Menurutnya, penerimaan retribusi parkir sangat dipengaruhi oleh tingkat aktivitas ekonomi di masing-masing wilayah. Semakin tinggi mobilitas masyarakat dan kegiatan usaha, semakin besar pula potensi pendapatan yang dapat diperoleh.
“Potensi penerimaan sangat bergantung pada perkembangan aktivitas usaha di setiap wilayah. Karena itu, nilainya bisa meningkat maupun menurun sesuai kondisi di lapangan,” jelasnya.
Miliki 375 Titik Parkir Resmi
Berdasarkan data Dinrumkimhub Blora, saat ini terdapat sekitar 375 titik parkir resmi yang tersebar di sejumlah kawasan strategis. Namun, sebaran lokasi tersebut belum merata karena tidak semua kecamatan memiliki pusat aktivitas ekonomi yang membutuhkan layanan parkir.
Adhitya menyebutkan, kecamatan seperti Japah, Jiken, dan Bogorejo hingga kini belum memiliki tingkat keramaian yang cukup untuk penempatan petugas parkir secara permanen.
“Dari seluruh kecamatan di Kabupaten Blora, baru sekitar 10 kecamatan yang memiliki potensi parkir cukup besar karena terdapat pusat keramaian masyarakat,” katanya.
Digitalisasi Retribusi Parkir Mulai Disiapkan
Untuk meningkatkan transparansi sekaligus meminimalkan potensi kebocoran pendapatan daerah, Dinrumkimhub Blora tengah menyiapkan sistem pembayaran parkir secara digital.
Meski demikian, implementasi program tersebut belum dapat dilakukan dalam waktu dekat karena masih terkendala keterbatasan sumber daya manusia yang akan mengelola sistem tersebut.
“Kami sedang menyiapkan digitalisasi pembayaran parkir. Namun, penerapannya masih membutuhkan persiapan, terutama terkait ketersediaan sumber daya manusia,” terang Adhitya.

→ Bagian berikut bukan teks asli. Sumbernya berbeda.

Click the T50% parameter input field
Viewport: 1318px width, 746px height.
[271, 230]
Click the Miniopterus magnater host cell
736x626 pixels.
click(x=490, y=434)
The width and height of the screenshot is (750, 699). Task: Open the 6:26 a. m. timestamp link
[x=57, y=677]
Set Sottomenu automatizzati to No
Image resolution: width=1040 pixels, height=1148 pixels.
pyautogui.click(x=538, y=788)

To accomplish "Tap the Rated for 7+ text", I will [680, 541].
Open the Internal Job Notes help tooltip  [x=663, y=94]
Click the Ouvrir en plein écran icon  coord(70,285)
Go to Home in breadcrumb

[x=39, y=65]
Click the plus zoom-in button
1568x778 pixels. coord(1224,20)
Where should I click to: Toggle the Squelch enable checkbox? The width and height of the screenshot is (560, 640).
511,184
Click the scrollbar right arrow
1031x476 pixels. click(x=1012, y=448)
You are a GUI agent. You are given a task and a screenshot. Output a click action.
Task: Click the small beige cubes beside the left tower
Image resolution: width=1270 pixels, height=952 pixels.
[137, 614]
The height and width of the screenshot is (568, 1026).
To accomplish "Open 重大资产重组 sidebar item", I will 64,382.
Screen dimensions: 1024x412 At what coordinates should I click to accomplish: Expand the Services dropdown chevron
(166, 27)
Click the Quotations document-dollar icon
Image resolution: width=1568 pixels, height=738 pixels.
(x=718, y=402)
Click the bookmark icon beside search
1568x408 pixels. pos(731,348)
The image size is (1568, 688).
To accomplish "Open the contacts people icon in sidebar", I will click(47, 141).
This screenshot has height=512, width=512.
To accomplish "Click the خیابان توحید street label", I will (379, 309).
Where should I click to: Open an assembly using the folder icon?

PAD Parkir Terus Meningkat
Kontribusi sektor parkir terhadap PAD Kabupaten Blora menunjukkan tren positif dalam beberapa tahun terakhir. Pada 2022, penerimaan retribusi parkir tercatat sekitar Rp500 juta, kemudian meningkat menjadi Rp1 miliar pada 2023 dan mencapai sekitar Rp1,1 miliar pada 2025.
Melihat tren tersebut, Pemkab Blora berencana kembali menaikkan target penerimaan retribusi parkir menjadi Rp1,25 miliar pada 2027 sebagai bagian dari upaya memperkuat pendapatan daerah melalui optimalisasi sektor transportasi dan pelayanan publik.